### [WORKING DATA]
····················

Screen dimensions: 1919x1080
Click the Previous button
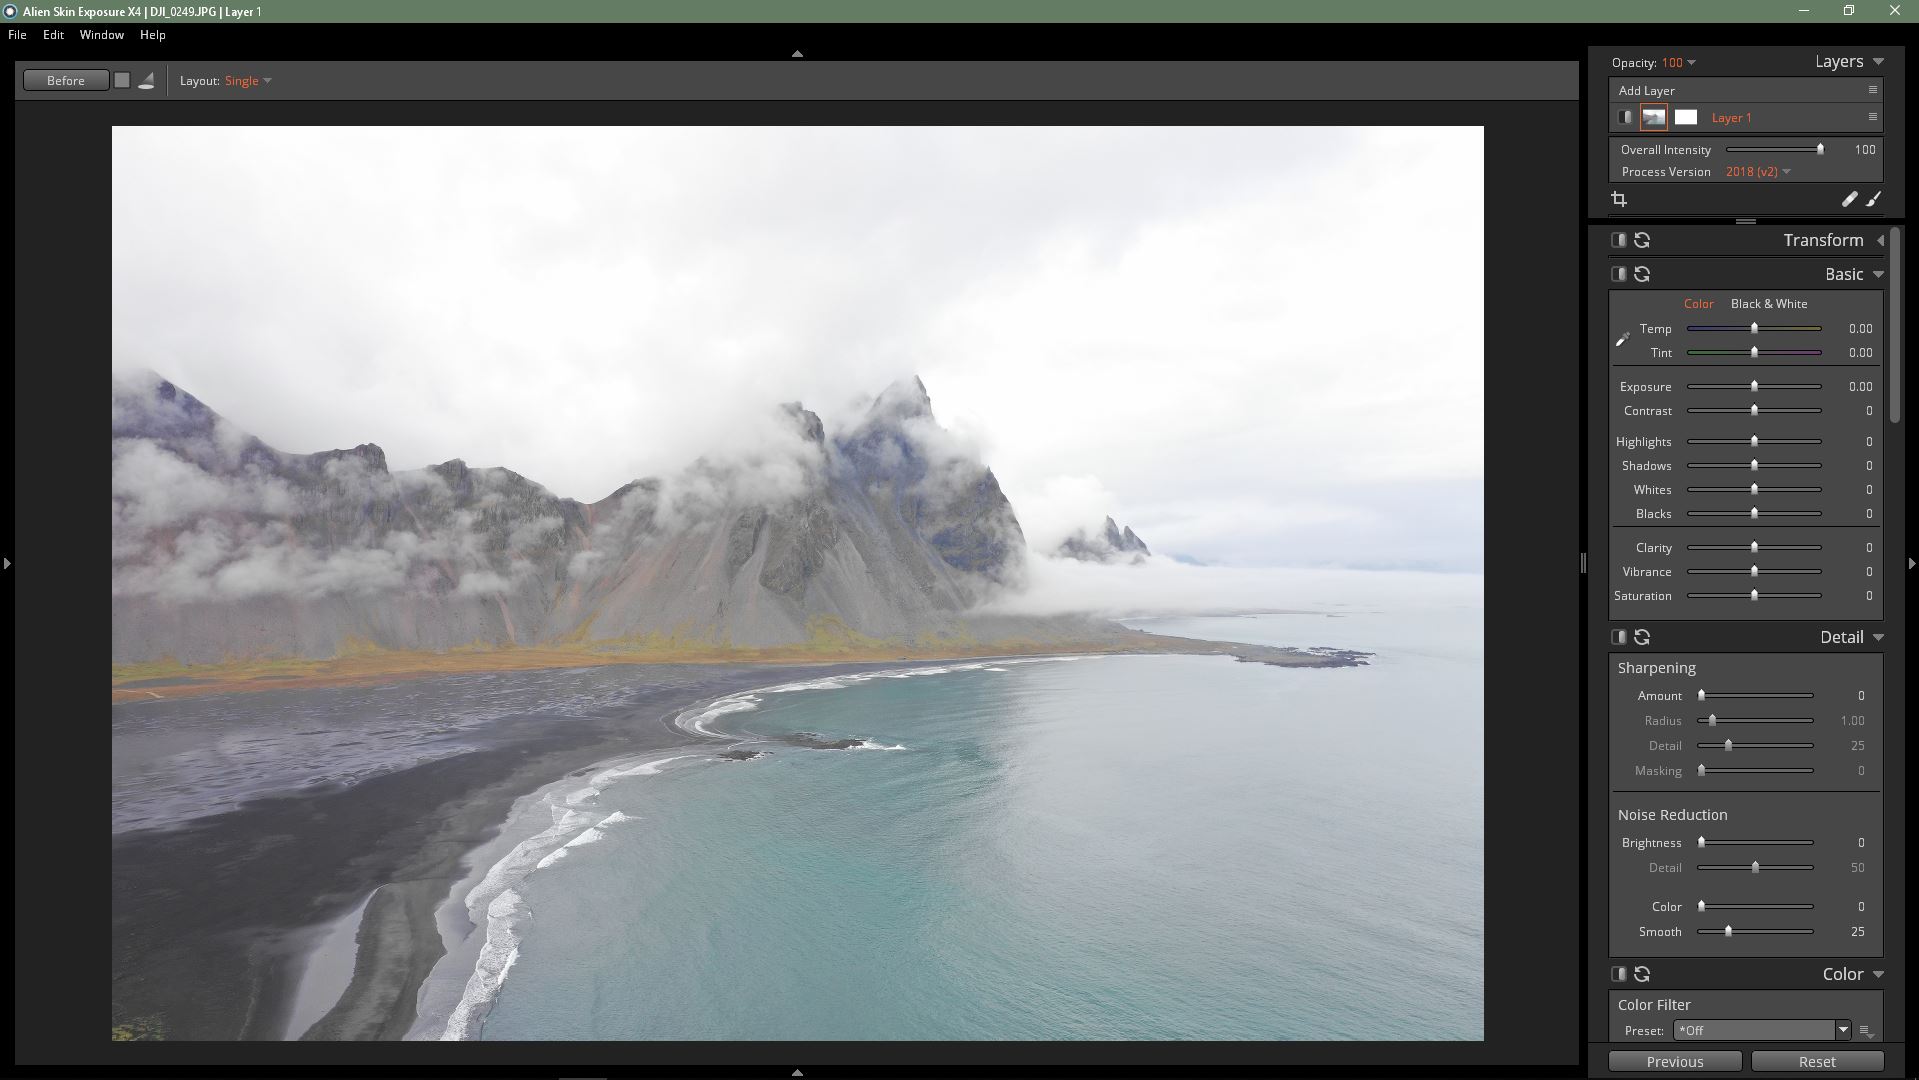[x=1674, y=1061]
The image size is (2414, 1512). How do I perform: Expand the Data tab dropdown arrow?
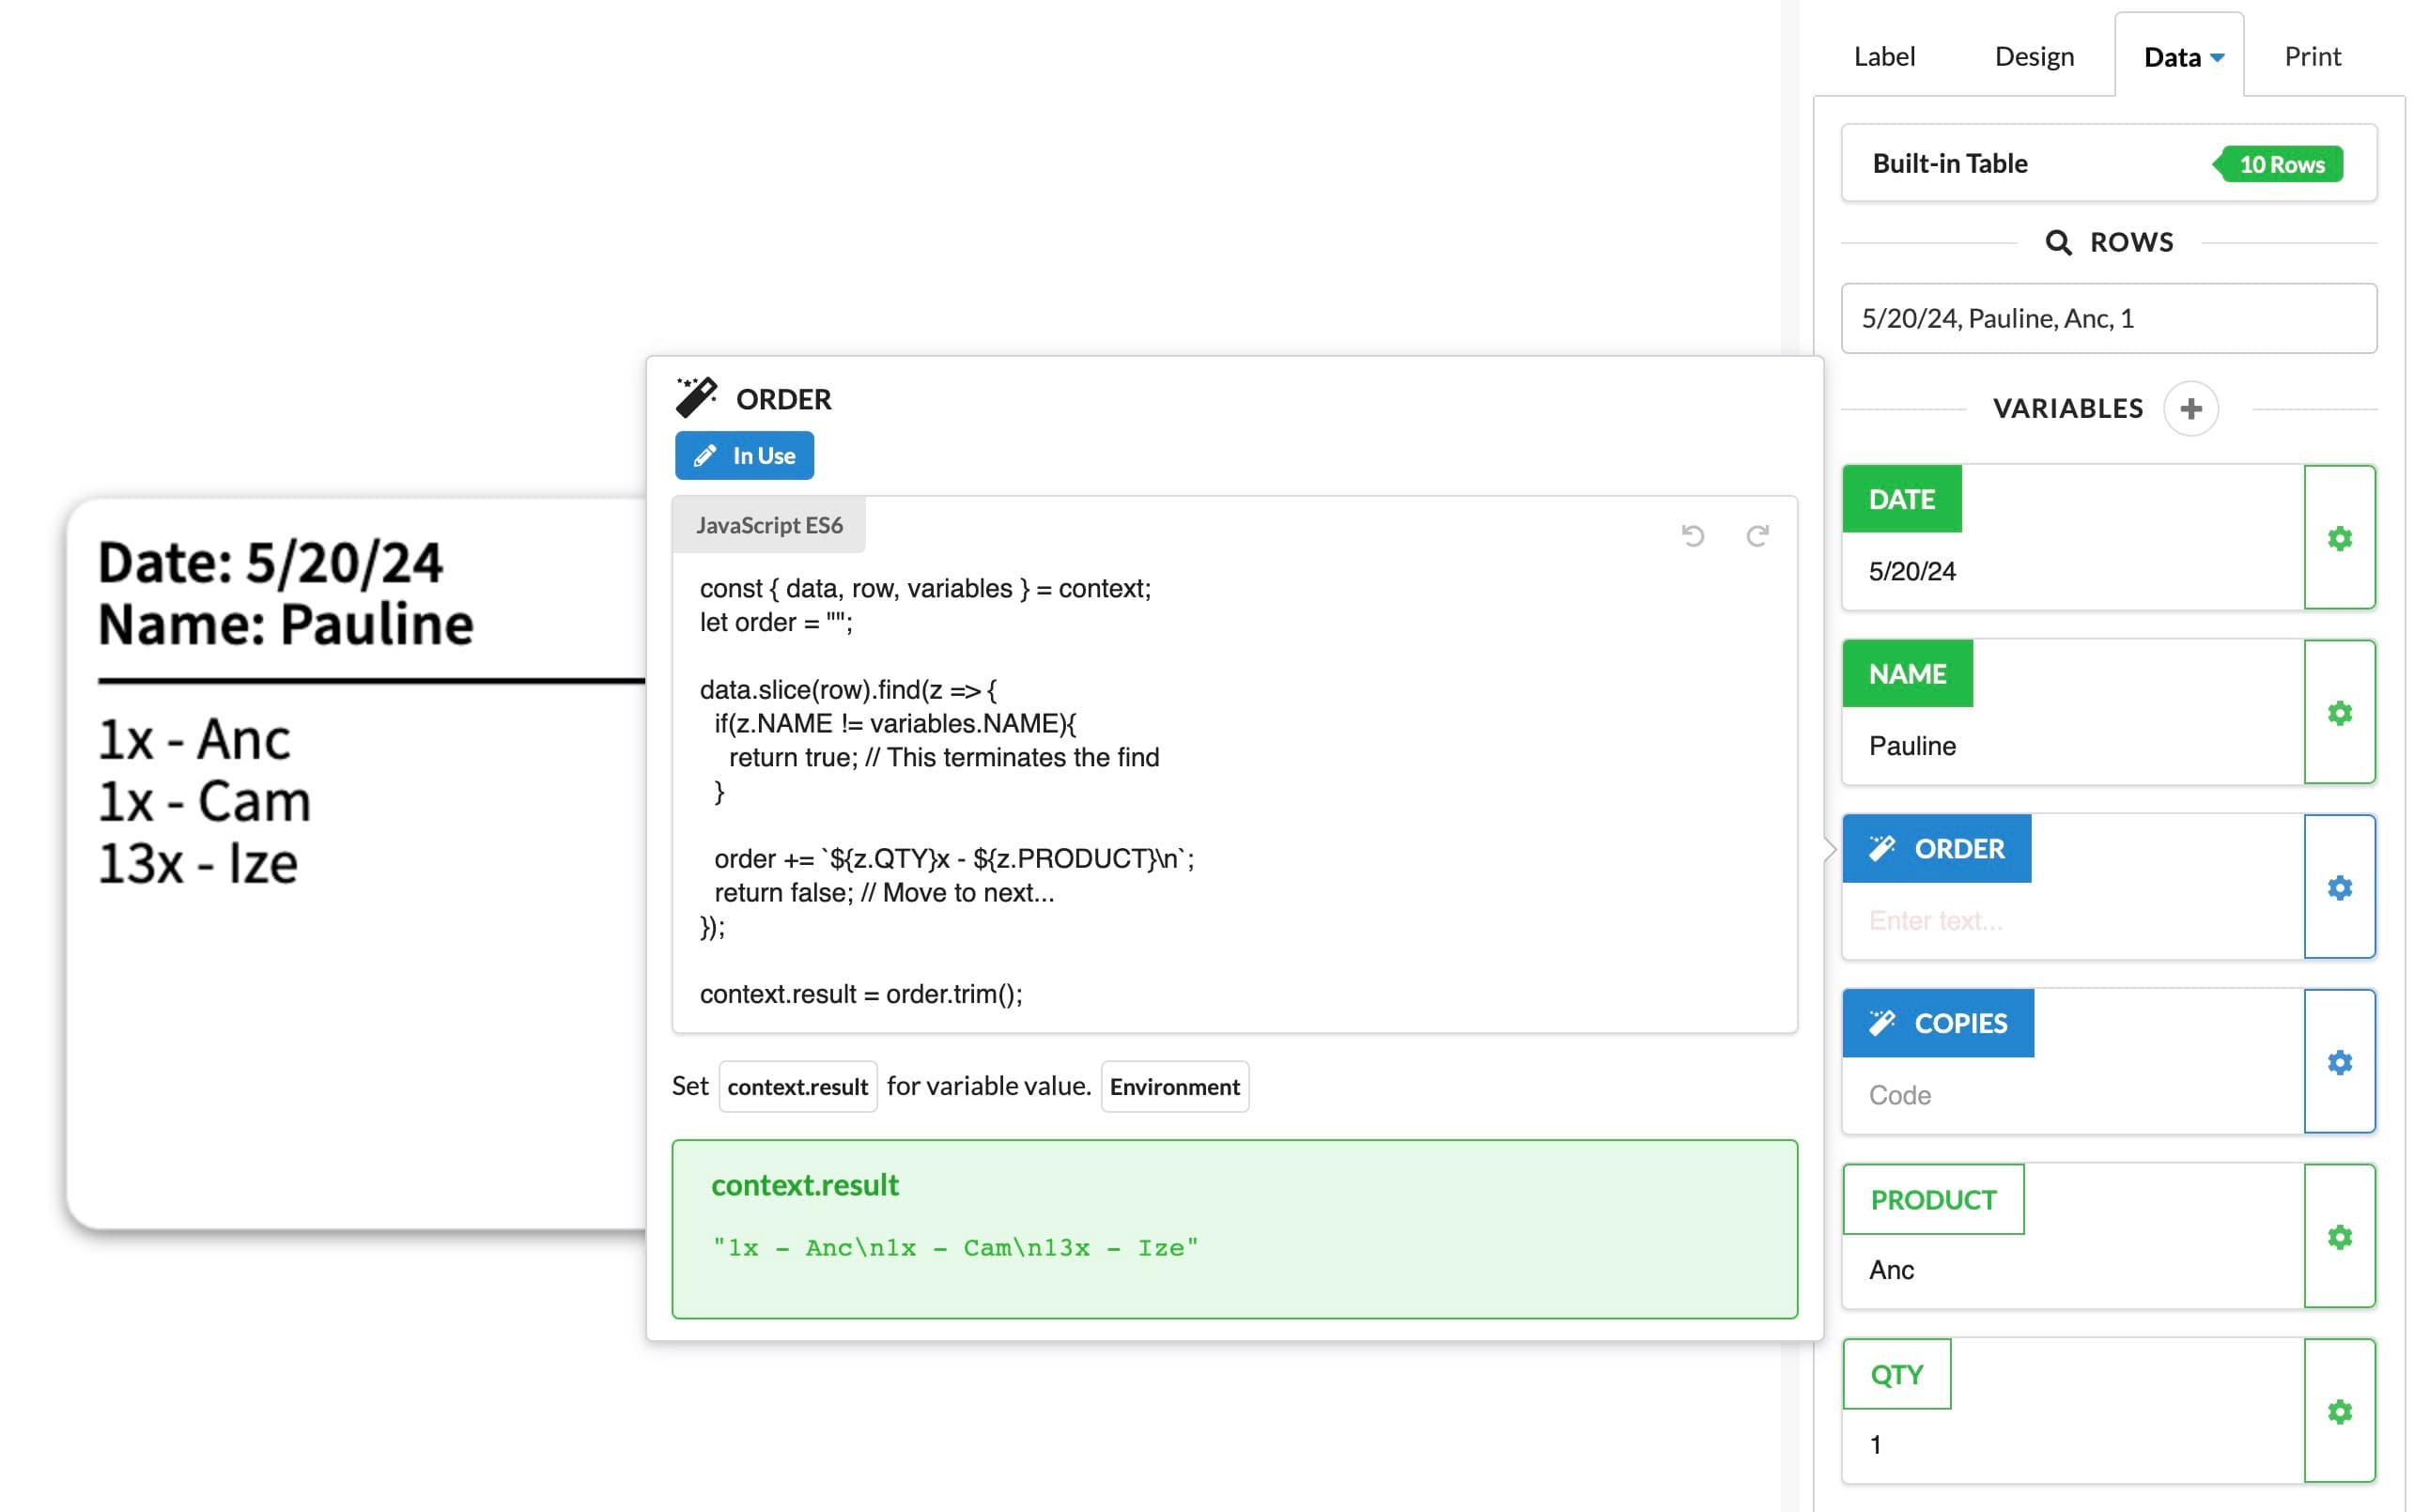[2217, 58]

····················

### [PROBLEM TO WORK ON]
Apart from the images, reproduce the listing exactly as it appears.

### [YOUR SOLUTION]
Screen dimensions: 1919x1080
Click the Previous button
[x=1674, y=1061]
The image size is (2414, 1512). How do I perform: Expand the Data tab dropdown arrow?
[2217, 58]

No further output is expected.